Fisker’s previous venture was, once upon a time, a rival to Tesla Motors in the electric luxury car market. The company reportedly spent $1.4 billion from private investments and taxpayer-funded loans from the U.S. Department of Energy, but built less than 2,000 cars by 2012 before running out of money. Fisker departed the company in 2013, shortly before Fisker Automotive declared bankruptcy. Certain assets of the company were purchased by Chinese auto parts maker Wanxiang Group Corp., which renamed Fisker Inc to Karma Automotive and relaunched the $100,000 Fisker Karma as Karma Revero. Fisker’s new company is not affiliated with Wanxiang.
“Fisker Inc. will spearhead a revolution in electric cars that will disrupt the electric vehicle market and change the world,” said Fisker—who is credited with creating the BMW Z8, Aston Martin V8 Vantage, and Aston Martin DB9—in a statement. “Both the technology and the market are more mature now than when we first started out as pioneers in the electric vehicle industry, and our new vehicle will be the most innovative and cutting-edge electric car ever created.”

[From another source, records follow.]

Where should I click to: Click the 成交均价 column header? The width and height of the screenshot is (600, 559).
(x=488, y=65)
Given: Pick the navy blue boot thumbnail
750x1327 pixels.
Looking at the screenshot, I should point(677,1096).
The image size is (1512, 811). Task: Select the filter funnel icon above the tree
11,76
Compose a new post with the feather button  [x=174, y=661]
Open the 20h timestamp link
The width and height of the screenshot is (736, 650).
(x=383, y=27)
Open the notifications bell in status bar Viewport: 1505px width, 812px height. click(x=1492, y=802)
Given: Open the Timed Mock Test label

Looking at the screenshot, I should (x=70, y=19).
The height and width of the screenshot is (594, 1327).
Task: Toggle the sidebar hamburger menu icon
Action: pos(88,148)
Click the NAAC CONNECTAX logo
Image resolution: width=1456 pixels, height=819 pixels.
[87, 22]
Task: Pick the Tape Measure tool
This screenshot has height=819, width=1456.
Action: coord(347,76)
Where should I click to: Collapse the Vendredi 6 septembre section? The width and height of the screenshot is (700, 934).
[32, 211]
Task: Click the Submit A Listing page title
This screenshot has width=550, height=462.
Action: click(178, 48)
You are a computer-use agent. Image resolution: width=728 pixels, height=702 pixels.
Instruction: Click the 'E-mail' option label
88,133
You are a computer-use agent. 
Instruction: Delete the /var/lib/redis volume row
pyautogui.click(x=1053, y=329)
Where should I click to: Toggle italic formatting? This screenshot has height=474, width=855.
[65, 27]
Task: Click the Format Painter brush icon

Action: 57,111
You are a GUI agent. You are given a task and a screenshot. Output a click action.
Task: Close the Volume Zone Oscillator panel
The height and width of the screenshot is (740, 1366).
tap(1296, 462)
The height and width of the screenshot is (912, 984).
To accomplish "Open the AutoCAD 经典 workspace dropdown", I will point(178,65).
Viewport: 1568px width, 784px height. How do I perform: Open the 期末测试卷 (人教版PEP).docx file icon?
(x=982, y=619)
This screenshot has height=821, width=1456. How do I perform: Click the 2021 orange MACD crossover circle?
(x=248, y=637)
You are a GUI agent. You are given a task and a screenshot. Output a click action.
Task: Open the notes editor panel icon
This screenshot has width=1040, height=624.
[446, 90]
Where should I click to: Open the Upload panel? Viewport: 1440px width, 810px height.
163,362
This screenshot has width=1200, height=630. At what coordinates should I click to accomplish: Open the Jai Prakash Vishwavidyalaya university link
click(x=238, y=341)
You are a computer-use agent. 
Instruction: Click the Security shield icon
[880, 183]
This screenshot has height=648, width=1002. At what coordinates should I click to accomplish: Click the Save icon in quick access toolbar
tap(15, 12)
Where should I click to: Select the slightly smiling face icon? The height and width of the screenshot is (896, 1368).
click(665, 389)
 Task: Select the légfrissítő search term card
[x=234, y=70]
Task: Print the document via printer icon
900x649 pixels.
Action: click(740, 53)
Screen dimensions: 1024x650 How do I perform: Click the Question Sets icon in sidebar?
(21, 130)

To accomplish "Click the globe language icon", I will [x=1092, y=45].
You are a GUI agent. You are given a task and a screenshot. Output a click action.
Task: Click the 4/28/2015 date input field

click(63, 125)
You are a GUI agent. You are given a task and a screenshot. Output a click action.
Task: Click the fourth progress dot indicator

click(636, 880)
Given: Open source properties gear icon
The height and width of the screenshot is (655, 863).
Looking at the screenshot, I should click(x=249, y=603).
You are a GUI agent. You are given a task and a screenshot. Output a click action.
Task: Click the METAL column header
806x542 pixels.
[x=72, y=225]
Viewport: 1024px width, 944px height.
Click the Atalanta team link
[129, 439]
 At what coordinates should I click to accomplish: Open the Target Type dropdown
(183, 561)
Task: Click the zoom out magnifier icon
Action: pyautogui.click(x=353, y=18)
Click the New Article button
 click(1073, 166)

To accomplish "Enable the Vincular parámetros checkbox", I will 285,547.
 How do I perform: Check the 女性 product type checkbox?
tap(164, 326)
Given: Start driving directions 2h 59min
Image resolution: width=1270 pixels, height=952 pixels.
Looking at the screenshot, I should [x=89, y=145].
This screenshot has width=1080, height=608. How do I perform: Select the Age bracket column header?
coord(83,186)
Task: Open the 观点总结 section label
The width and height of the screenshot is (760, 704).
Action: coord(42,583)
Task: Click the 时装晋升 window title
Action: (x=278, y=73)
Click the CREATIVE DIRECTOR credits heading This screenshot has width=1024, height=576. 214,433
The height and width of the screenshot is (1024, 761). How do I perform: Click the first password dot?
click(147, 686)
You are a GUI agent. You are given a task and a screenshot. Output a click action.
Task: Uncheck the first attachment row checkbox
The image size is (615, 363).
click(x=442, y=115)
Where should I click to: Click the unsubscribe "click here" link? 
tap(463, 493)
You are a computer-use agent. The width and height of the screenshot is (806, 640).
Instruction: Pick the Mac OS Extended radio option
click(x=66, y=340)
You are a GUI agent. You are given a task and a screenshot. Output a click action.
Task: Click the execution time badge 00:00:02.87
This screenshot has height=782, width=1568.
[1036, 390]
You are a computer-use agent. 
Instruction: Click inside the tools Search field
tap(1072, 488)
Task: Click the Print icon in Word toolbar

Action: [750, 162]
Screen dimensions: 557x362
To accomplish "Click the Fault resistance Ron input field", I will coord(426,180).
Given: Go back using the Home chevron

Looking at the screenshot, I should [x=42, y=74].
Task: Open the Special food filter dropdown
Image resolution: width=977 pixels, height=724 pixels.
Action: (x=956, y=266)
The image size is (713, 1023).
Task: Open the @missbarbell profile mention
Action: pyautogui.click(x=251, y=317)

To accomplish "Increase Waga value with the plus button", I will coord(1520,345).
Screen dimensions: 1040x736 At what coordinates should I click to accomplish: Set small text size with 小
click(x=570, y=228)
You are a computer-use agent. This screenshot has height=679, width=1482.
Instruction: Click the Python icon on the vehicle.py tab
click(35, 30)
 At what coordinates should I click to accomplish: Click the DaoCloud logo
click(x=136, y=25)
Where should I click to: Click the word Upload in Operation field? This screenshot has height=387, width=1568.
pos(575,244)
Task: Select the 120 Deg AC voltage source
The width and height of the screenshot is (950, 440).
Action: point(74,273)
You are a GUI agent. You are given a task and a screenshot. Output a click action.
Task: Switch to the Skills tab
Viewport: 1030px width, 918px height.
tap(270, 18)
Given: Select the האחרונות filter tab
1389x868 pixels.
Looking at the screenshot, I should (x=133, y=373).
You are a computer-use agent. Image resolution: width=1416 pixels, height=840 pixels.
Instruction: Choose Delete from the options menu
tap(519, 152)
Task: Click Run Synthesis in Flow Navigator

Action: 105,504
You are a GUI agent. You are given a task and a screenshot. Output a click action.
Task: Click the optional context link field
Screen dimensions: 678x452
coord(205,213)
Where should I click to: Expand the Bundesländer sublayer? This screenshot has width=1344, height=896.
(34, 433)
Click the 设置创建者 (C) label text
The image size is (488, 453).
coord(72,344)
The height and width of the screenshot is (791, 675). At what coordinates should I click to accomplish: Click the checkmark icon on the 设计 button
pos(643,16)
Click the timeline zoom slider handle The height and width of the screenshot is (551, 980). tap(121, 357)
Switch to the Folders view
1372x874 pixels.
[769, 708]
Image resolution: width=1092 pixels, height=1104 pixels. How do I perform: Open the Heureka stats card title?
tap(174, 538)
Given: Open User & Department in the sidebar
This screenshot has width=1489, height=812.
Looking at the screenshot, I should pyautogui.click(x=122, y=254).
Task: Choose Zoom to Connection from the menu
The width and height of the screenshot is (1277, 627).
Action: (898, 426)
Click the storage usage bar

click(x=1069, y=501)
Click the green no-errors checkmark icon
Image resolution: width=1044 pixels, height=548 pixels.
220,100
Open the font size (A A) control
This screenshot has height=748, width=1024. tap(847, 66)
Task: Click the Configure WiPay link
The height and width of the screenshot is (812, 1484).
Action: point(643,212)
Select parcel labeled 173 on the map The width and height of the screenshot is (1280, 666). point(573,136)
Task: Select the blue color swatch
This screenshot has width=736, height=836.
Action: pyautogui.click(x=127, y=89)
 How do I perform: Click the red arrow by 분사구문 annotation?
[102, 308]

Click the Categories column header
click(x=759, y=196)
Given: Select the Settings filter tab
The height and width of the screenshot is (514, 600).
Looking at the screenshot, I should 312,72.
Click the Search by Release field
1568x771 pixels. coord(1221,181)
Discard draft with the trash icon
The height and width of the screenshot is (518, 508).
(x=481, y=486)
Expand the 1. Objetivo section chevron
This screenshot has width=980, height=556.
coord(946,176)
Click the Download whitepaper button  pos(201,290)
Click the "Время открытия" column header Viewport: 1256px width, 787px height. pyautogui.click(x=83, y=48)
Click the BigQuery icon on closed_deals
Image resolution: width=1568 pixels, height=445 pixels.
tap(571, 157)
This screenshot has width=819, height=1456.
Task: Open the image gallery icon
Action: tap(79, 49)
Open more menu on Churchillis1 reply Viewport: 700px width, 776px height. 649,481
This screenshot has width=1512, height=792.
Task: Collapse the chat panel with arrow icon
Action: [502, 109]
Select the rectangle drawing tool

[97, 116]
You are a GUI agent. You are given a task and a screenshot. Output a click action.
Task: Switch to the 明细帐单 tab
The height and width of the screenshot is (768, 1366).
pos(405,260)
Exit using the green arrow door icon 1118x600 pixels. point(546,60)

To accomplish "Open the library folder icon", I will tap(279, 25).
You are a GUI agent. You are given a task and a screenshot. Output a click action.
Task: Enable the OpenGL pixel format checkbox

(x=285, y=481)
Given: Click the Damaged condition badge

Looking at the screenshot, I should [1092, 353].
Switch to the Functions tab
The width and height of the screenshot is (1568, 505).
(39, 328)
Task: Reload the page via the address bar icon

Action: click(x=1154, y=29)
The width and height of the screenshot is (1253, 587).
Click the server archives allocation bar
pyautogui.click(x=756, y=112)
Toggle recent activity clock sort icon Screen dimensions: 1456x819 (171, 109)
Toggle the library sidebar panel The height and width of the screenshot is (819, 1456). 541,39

The new venture, whose funding is unknown, will debut an all-electric premium vehicle in the second half of 2017 that will be the “spiritual successor to the Fisker Karma.” The all-electric car will have “dynamic, never-before seen design features” and will have more legroom and headroom than competing vehicles on the market. Reuters reports the vehicle will retail for about $65,000.
“We have really been working in stealth mode,” said Fisker, who is chairman and CEO of the company, to Bloomberg. “For the last two years, I have been looking at battery technologies and wanted to see if there was something that could really give us a new paradigm. We had the strategy of developing the technology as fast as possible without getting tied down to a large organization, which would hold us back. Now we have the technology that nobody else has. And there is nobody even close to what we are doing out there.”
According to the company, the car will feature a patented battery that offers longer battery life than anything else on the market. The battery will be sourced from Fisker Nanotech, a battery-centric subsidiary of Fisker Inc.—and uses graphene to reduce charging time.
“We’re teaming to create a new paradigm of what’s possible in the application of battery technology within the automotive sector,” said Jack Kavanaugh, chairman of Fisker Nanotech, in a statement. “Our marriage of expertise and vision will deliver significant battery improvements in areas of density, longevity and speed of charging, contributing to reductions in overall cost.”
Created from technology that comes from professors at UCLA, the battery use some lithium but not at levels found in traditional lithium-ion batteries.
“The technology emanates from several professors from UCLA who have been working on energy storage,” Kavanaugh told Bloomberg. “We have already developed prototypes that you won’t see anywhere else.”
Aside from the premium all-electric vehicle, the company will also develop a smaller, affordable vehicle for the mass-market. This car will start at roughly $35,000.